===== INPUT MATERIAL

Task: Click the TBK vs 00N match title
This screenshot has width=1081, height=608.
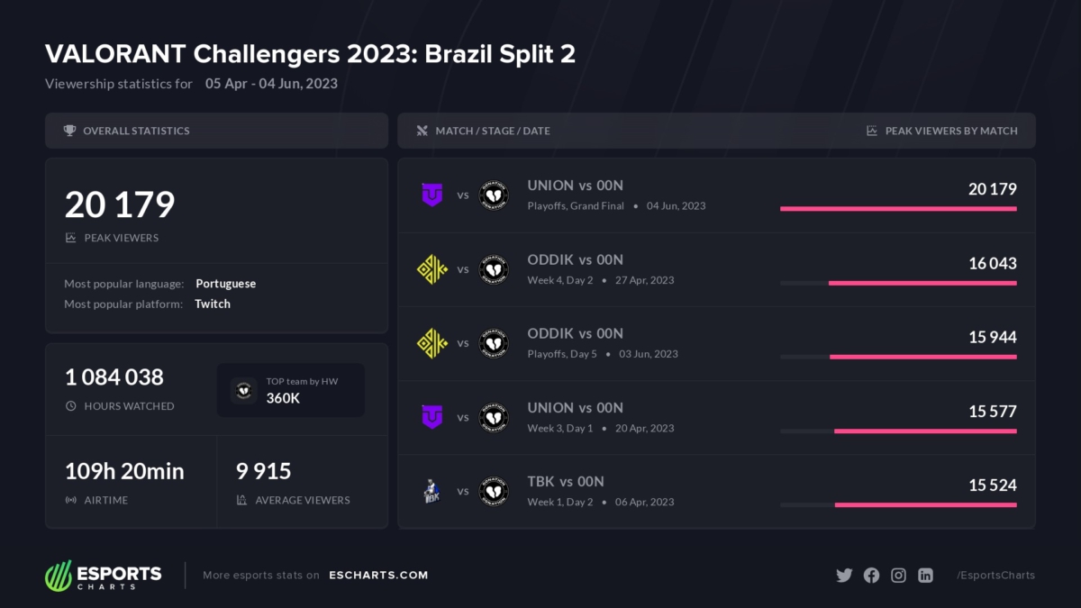Action: point(566,482)
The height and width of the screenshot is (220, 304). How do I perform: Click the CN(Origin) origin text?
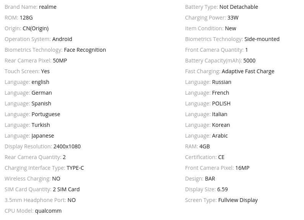[x=36, y=28]
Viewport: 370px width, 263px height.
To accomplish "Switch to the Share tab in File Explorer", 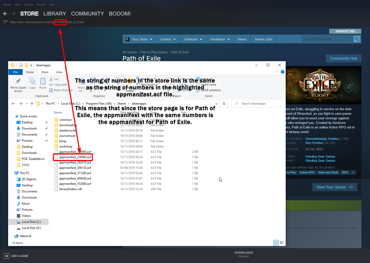I will coord(45,72).
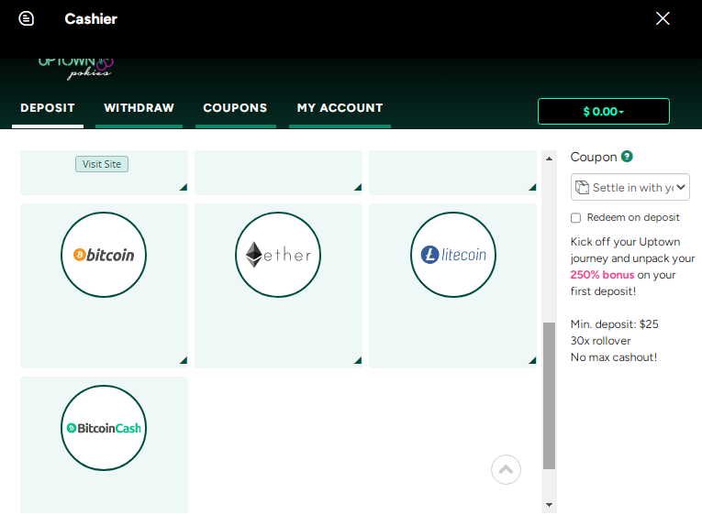
Task: Expand the $0.00 balance dropdown
Action: click(x=603, y=111)
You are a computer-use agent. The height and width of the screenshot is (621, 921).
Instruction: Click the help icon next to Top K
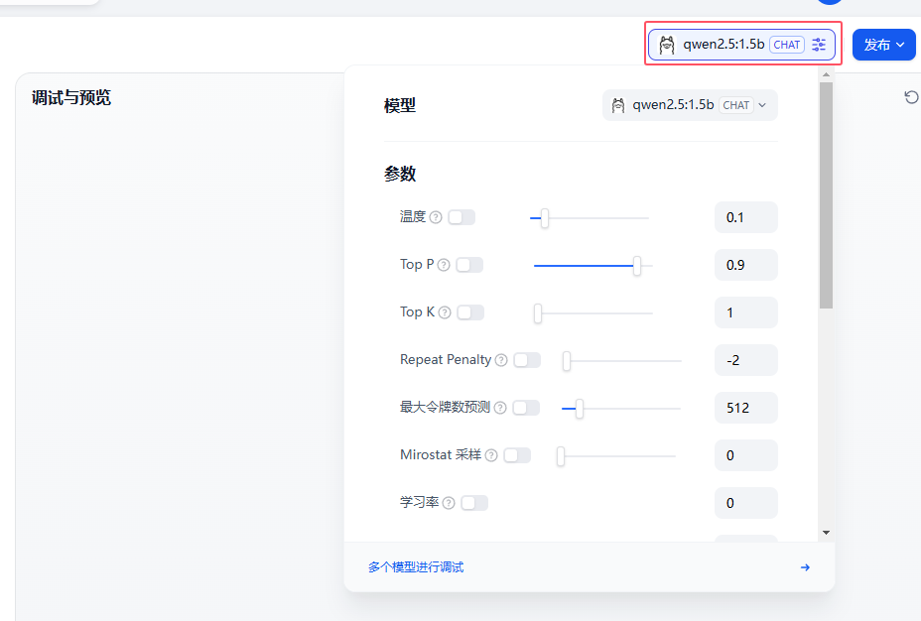click(x=445, y=312)
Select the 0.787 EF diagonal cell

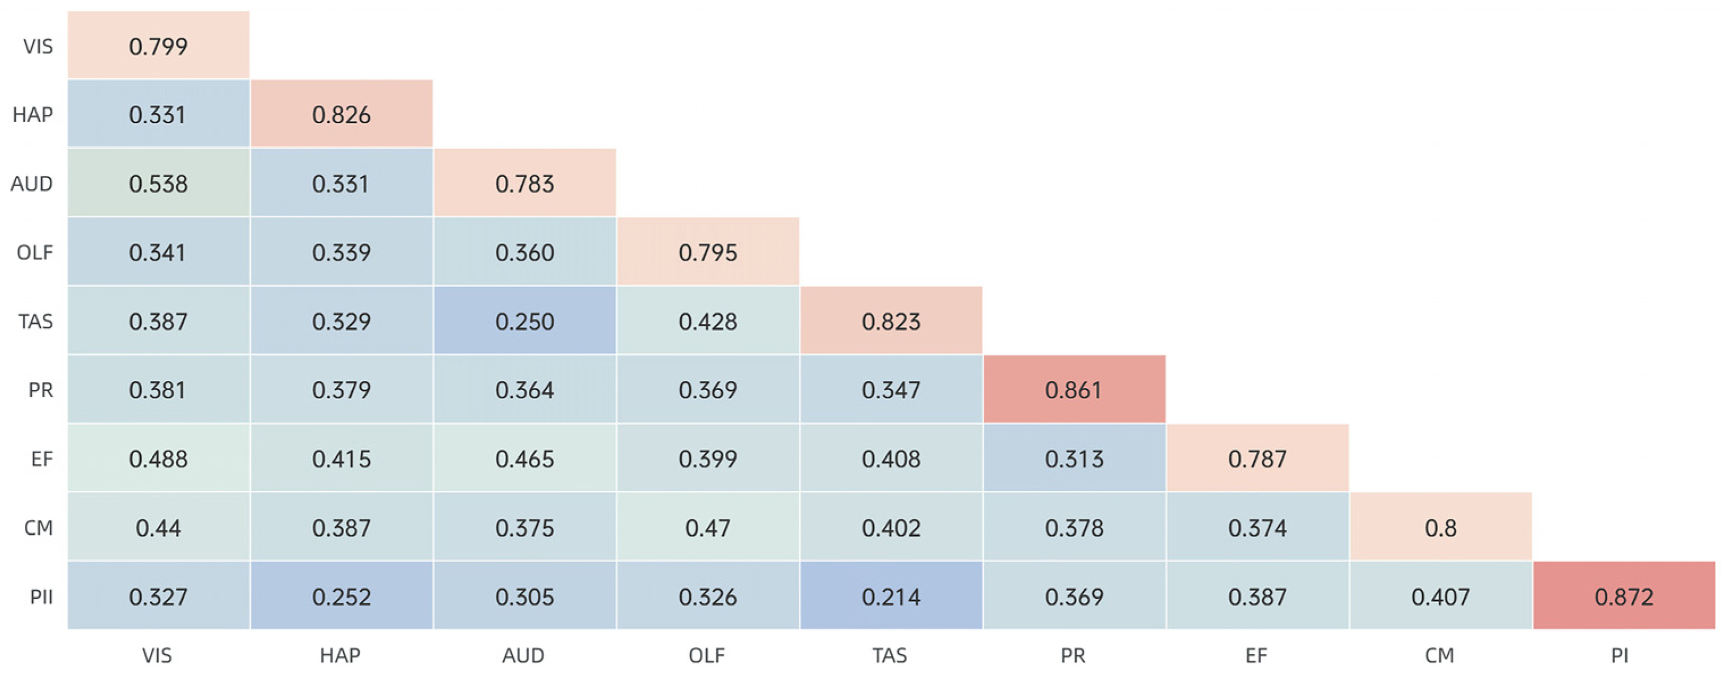(1257, 458)
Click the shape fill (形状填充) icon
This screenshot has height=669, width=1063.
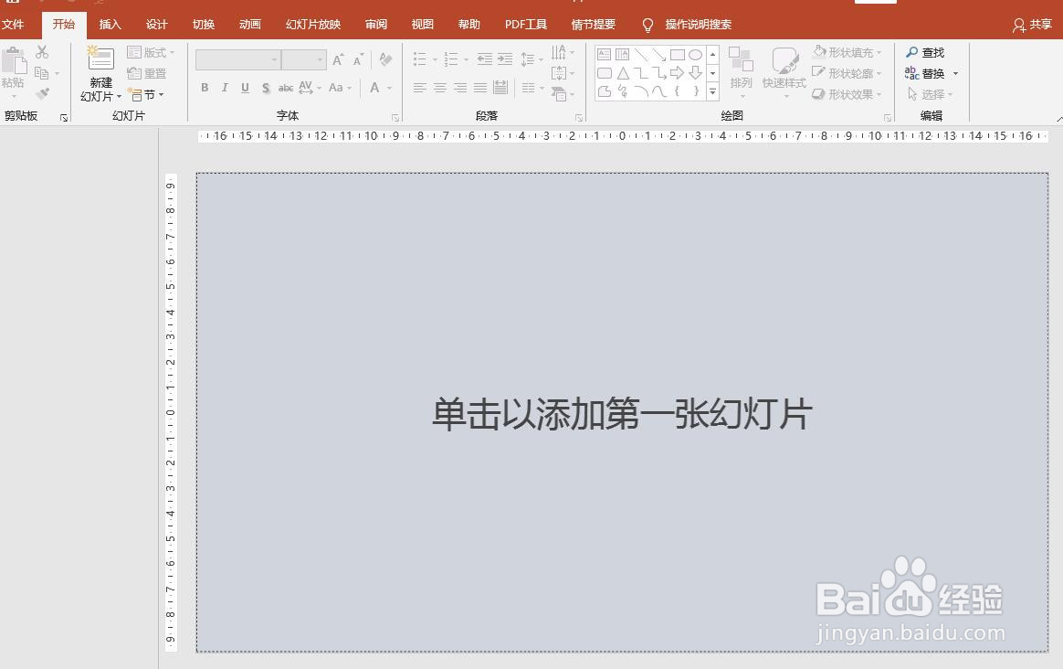818,52
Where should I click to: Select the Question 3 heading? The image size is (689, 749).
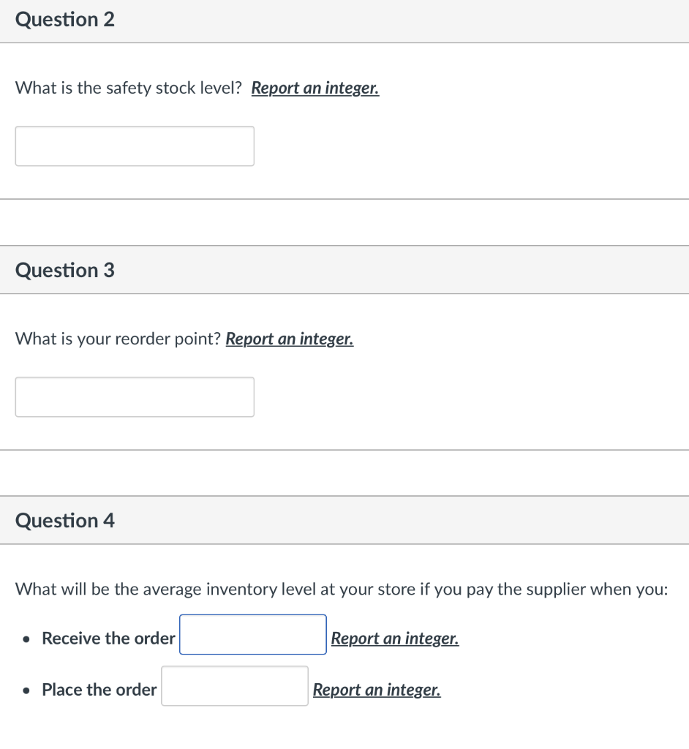(x=65, y=271)
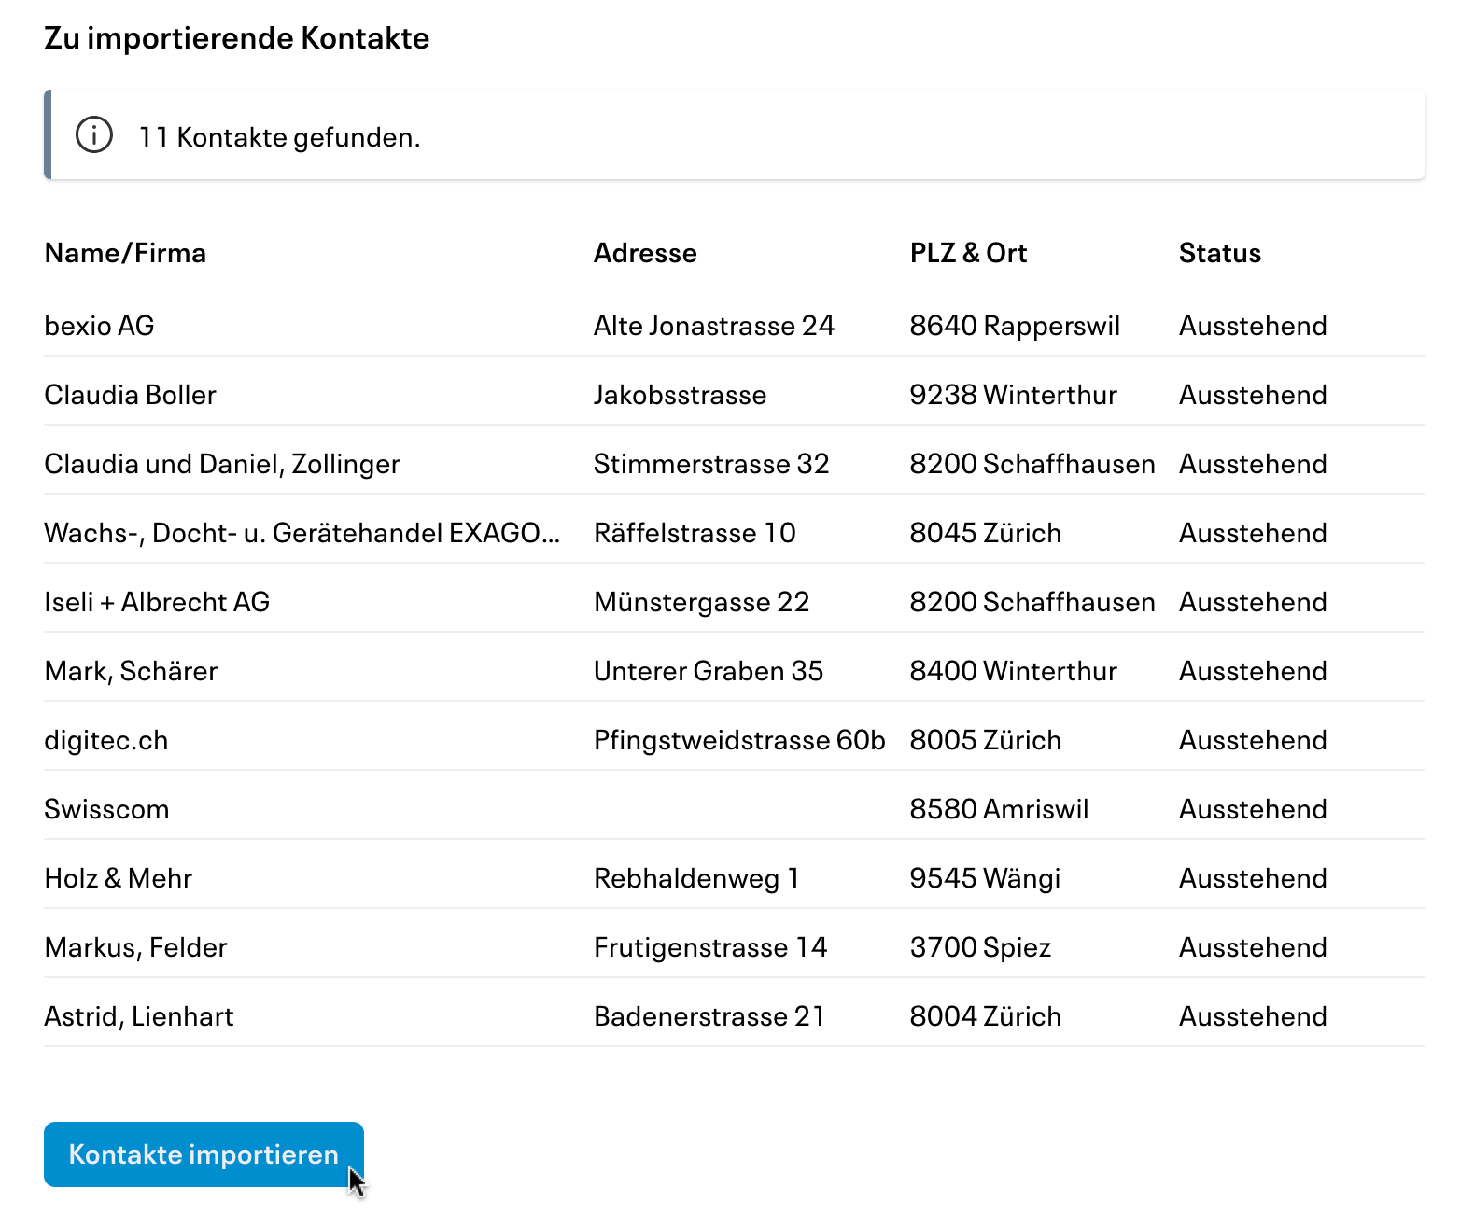Click the 8640 Rapperswil location cell
The width and height of the screenshot is (1460, 1217).
coord(1014,325)
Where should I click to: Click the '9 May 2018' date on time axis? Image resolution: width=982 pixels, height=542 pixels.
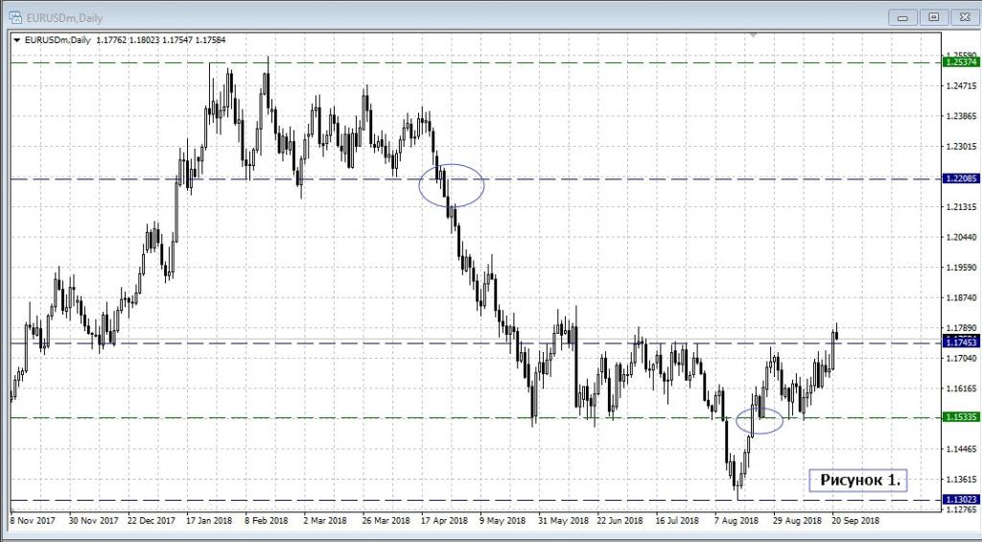click(x=503, y=519)
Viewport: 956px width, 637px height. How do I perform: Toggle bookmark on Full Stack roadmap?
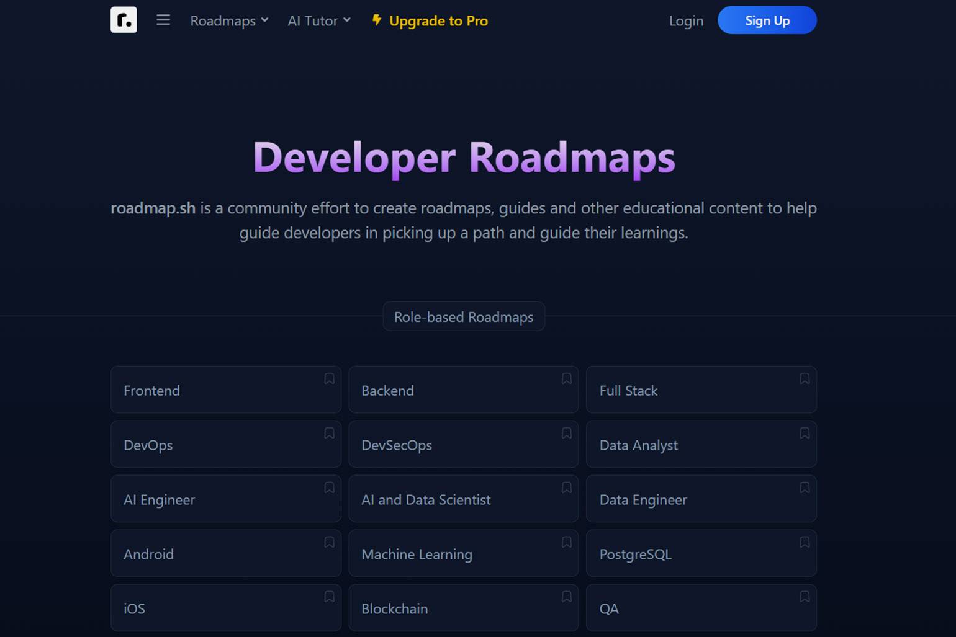coord(804,378)
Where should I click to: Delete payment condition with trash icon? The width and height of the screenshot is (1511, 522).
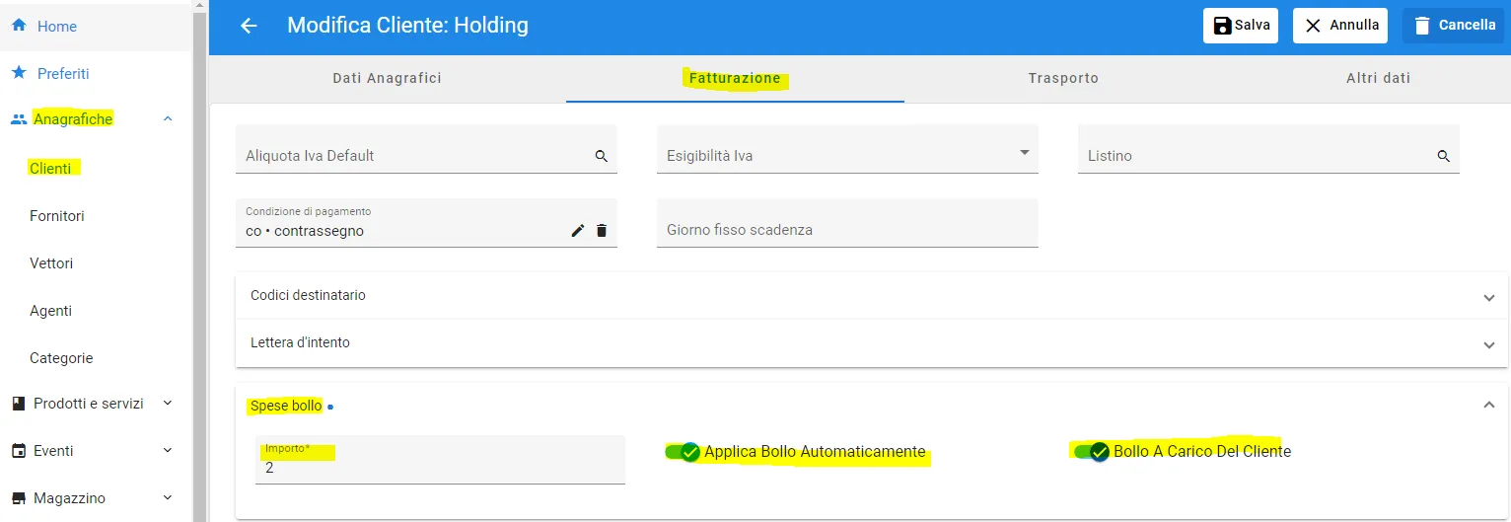pyautogui.click(x=602, y=231)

==========

*ABOUT THIS TASK*. Write out exactly the opening lines of the data, stopping after the line that holds "Viewport: 370px width, 263px height.". Exclude pictures.

*SOLUTION TO THE PROBLEM*.
Task: Click the TBK vs 00N match title
This screenshot has width=1081, height=608.
Action: point(566,482)
The height and width of the screenshot is (220, 304). How do I perform: Click the CN(Origin) origin text?
[x=36, y=28]
Viewport: 370px width, 263px height.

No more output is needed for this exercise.